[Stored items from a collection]
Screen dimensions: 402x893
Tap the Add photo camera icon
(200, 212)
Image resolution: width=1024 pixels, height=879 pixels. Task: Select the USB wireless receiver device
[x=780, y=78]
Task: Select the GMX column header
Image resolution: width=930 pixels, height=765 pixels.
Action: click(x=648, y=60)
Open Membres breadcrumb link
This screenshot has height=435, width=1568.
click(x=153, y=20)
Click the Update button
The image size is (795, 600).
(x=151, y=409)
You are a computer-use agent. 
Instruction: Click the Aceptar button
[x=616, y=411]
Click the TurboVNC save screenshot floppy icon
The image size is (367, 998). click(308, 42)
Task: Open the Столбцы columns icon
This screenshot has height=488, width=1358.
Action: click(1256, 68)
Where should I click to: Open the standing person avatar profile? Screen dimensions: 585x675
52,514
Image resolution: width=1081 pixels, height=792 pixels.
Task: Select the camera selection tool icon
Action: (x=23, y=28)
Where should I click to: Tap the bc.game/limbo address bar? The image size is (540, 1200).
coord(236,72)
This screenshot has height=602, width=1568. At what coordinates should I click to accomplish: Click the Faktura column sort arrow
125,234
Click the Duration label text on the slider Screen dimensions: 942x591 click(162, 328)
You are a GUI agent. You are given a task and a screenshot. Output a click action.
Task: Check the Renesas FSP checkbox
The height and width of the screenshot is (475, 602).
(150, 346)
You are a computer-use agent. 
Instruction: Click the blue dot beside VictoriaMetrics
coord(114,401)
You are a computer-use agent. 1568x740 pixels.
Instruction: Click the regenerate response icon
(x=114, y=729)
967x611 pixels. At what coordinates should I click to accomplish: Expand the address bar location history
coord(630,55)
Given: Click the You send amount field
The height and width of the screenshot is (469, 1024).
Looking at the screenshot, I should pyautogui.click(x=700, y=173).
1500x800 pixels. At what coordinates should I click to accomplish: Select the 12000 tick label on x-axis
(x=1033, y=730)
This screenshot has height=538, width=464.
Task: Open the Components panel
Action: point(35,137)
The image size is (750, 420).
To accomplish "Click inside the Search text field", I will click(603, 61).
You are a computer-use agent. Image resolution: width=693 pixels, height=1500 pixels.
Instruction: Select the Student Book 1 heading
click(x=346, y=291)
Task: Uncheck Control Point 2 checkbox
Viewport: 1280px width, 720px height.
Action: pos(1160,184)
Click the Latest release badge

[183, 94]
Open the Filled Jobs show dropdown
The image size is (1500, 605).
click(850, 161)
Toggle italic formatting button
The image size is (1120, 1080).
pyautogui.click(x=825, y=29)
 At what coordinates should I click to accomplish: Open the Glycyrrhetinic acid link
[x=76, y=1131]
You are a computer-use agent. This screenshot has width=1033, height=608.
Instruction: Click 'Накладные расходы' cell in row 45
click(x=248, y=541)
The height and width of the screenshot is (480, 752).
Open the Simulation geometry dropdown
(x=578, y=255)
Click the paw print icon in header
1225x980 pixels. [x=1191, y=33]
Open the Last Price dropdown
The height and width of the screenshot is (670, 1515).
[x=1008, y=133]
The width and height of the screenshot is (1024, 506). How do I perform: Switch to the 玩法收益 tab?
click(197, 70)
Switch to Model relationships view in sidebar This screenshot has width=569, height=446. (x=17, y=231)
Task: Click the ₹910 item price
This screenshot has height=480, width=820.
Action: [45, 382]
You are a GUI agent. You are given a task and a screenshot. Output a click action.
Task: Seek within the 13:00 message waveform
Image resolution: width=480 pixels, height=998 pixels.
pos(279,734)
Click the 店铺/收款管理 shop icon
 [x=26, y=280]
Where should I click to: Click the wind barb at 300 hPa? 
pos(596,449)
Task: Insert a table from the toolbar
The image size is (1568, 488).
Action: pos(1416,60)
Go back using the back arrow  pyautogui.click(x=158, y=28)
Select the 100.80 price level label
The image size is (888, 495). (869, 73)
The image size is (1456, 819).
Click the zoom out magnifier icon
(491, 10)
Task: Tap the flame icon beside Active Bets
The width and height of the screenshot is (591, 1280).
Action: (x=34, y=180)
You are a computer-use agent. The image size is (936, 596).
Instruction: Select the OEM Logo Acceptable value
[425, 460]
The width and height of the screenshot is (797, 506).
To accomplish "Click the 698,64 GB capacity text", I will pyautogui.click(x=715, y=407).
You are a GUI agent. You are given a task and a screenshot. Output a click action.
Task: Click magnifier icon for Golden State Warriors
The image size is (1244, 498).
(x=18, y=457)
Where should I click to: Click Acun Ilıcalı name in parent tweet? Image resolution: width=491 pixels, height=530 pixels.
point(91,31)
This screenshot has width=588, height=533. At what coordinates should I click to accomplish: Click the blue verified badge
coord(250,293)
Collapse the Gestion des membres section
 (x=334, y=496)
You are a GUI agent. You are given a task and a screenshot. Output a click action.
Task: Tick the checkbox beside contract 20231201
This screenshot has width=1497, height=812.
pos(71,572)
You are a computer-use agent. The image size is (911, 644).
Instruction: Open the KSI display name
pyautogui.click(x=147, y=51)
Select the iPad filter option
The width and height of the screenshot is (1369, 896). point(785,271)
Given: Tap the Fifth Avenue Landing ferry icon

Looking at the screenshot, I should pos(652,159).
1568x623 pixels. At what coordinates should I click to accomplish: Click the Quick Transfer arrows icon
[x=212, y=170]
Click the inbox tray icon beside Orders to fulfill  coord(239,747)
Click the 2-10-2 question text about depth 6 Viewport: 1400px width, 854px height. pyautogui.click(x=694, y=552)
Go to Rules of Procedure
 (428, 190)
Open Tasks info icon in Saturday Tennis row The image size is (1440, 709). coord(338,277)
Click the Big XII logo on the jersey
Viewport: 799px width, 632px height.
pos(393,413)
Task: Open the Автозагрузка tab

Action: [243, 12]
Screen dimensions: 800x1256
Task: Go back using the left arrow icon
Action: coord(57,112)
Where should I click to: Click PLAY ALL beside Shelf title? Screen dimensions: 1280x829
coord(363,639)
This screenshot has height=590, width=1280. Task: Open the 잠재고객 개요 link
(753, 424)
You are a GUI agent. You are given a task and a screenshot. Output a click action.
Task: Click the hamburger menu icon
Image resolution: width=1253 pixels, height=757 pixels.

> **Exercise objective**
Restate the entries. Match them exactly.

> **Answer space**
Screen dimensions: 402x893
Tap the Add photo camera icon
(200, 212)
Image resolution: width=1024 pixels, height=879 pixels. Task: Select the USB wireless receiver device
[x=780, y=78]
Task: Select the GMX column header
Image resolution: width=930 pixels, height=765 pixels.
Action: click(x=648, y=60)
Open Membres breadcrumb link
This screenshot has height=435, width=1568.
click(x=153, y=20)
Click the Update button
The image size is (795, 600).
(x=151, y=409)
You are a computer-use agent. 
Instruction: Click the Aceptar button
[x=616, y=411]
Click the TurboVNC save screenshot floppy icon
The image size is (367, 998). click(308, 42)
Task: Open the Столбцы columns icon
This screenshot has height=488, width=1358.
Action: click(1256, 68)
Where should I click to: Open the standing person avatar profile? Screen dimensions: 585x675
52,514
Image resolution: width=1081 pixels, height=792 pixels.
Task: Select the camera selection tool icon
Action: (x=23, y=28)
Where should I click to: Tap the bc.game/limbo address bar? The image size is (540, 1200).
coord(236,72)
This screenshot has height=602, width=1568. At what coordinates should I click to accomplish: Click the Faktura column sort arrow
125,234
Click the Duration label text on the slider Screen dimensions: 942x591 click(162, 328)
You are a GUI agent. You are given a task and a screenshot. Output a click action.
Task: Check the Renesas FSP checkbox
The height and width of the screenshot is (475, 602).
(150, 346)
You are a computer-use agent. 
Instruction: Click the blue dot beside VictoriaMetrics
coord(114,401)
You are a computer-use agent. 1568x740 pixels.
Instruction: Click the regenerate response icon
(x=114, y=729)
967x611 pixels. At what coordinates should I click to accomplish: Expand the address bar location history
coord(630,55)
Given: Click the You send amount field
The height and width of the screenshot is (469, 1024).
Looking at the screenshot, I should pyautogui.click(x=700, y=173).
1500x800 pixels. At what coordinates should I click to accomplish: Select the 12000 tick label on x-axis
(x=1033, y=730)
This screenshot has height=538, width=464.
Task: Open the Components panel
Action: point(35,137)
The image size is (750, 420).
To accomplish "Click inside the Search text field", I will click(603, 61).
You are a computer-use agent. Image resolution: width=693 pixels, height=1500 pixels.
Instruction: Select the Student Book 1 heading
click(x=346, y=291)
Task: Uncheck Control Point 2 checkbox
Viewport: 1280px width, 720px height.
Action: pos(1160,184)
Click the Latest release badge

[183, 94]
Open the Filled Jobs show dropdown
The image size is (1500, 605).
click(850, 161)
Toggle italic formatting button
The image size is (1120, 1080).
pyautogui.click(x=825, y=29)
 At what coordinates should I click to accomplish: Open the Glycyrrhetinic acid link
[x=76, y=1131]
You are a computer-use agent. This screenshot has width=1033, height=608.
Instruction: Click 'Накладные расходы' cell in row 45
click(x=248, y=541)
The height and width of the screenshot is (480, 752).
Open the Simulation geometry dropdown
(x=578, y=255)
Click the paw print icon in header
1225x980 pixels. [x=1191, y=33]
Open the Last Price dropdown
The height and width of the screenshot is (670, 1515).
[x=1008, y=133]
The width and height of the screenshot is (1024, 506). How do I perform: Switch to the 玩法收益 tab?
click(197, 70)
Switch to Model relationships view in sidebar This screenshot has width=569, height=446. (x=17, y=231)
Task: Click the ₹910 item price
This screenshot has height=480, width=820.
Action: [45, 382]
You are a GUI agent. You are given a task and a screenshot. Output a click action.
Task: Seek within the 13:00 message waveform
Image resolution: width=480 pixels, height=998 pixels.
pos(279,734)
Click the 店铺/收款管理 shop icon
 [x=26, y=280]
Where should I click to: Click the wind barb at 300 hPa? 
pos(596,449)
Task: Insert a table from the toolbar
The image size is (1568, 488).
Action: pos(1416,60)
Go back using the back arrow  pyautogui.click(x=158, y=28)
Select the 100.80 price level label
The image size is (888, 495). (869, 73)
The image size is (1456, 819).
Click the zoom out magnifier icon
(491, 10)
Task: Tap the flame icon beside Active Bets
The width and height of the screenshot is (591, 1280).
Action: (x=34, y=180)
You are a computer-use agent. The image size is (936, 596).
Instruction: Select the OEM Logo Acceptable value
[425, 460]
The width and height of the screenshot is (797, 506).
To accomplish "Click the 698,64 GB capacity text", I will pyautogui.click(x=715, y=407).
You are a GUI agent. You are given a task and a screenshot. Output a click action.
Task: Click magnifier icon for Golden State Warriors
The image size is (1244, 498).
(x=18, y=457)
Where should I click to: Click Acun Ilıcalı name in parent tweet? Image resolution: width=491 pixels, height=530 pixels.
point(91,31)
This screenshot has width=588, height=533. At what coordinates should I click to accomplish: Click the blue verified badge
coord(250,293)
Collapse the Gestion des membres section
 (x=334, y=496)
You are a GUI agent. You are given a task and a screenshot. Output a click action.
Task: Tick the checkbox beside contract 20231201
This screenshot has width=1497, height=812.
pos(71,572)
You are a computer-use agent. The image size is (911, 644).
Instruction: Open the KSI display name
pyautogui.click(x=147, y=51)
Select the iPad filter option
The width and height of the screenshot is (1369, 896). point(785,271)
Given: Tap the Fifth Avenue Landing ferry icon

Looking at the screenshot, I should pos(652,159).
1568x623 pixels. At what coordinates should I click to accomplish: Click the Quick Transfer arrows icon
[x=212, y=170]
Click the inbox tray icon beside Orders to fulfill  coord(239,747)
Click the 2-10-2 question text about depth 6 Viewport: 1400px width, 854px height. pyautogui.click(x=694, y=552)
Go to Rules of Procedure
 (428, 190)
Open Tasks info icon in Saturday Tennis row The image size is (1440, 709). coord(338,277)
Click the Big XII logo on the jersey
Viewport: 799px width, 632px height.
pos(393,413)
Task: Open the Автозагрузка tab

Action: [243, 12]
Screen dimensions: 800x1256
Task: Go back using the left arrow icon
Action: coord(57,112)
Where should I click to: Click PLAY ALL beside Shelf title? Screen dimensions: 1280x829
coord(363,639)
This screenshot has height=590, width=1280. Task: Open the 잠재고객 개요 link
(753, 424)
You are a GUI agent. You are given a task and a screenshot. Output a click action.
Task: Click the hamburger menu icon
Image resolution: width=1253 pixels, height=757 pixels.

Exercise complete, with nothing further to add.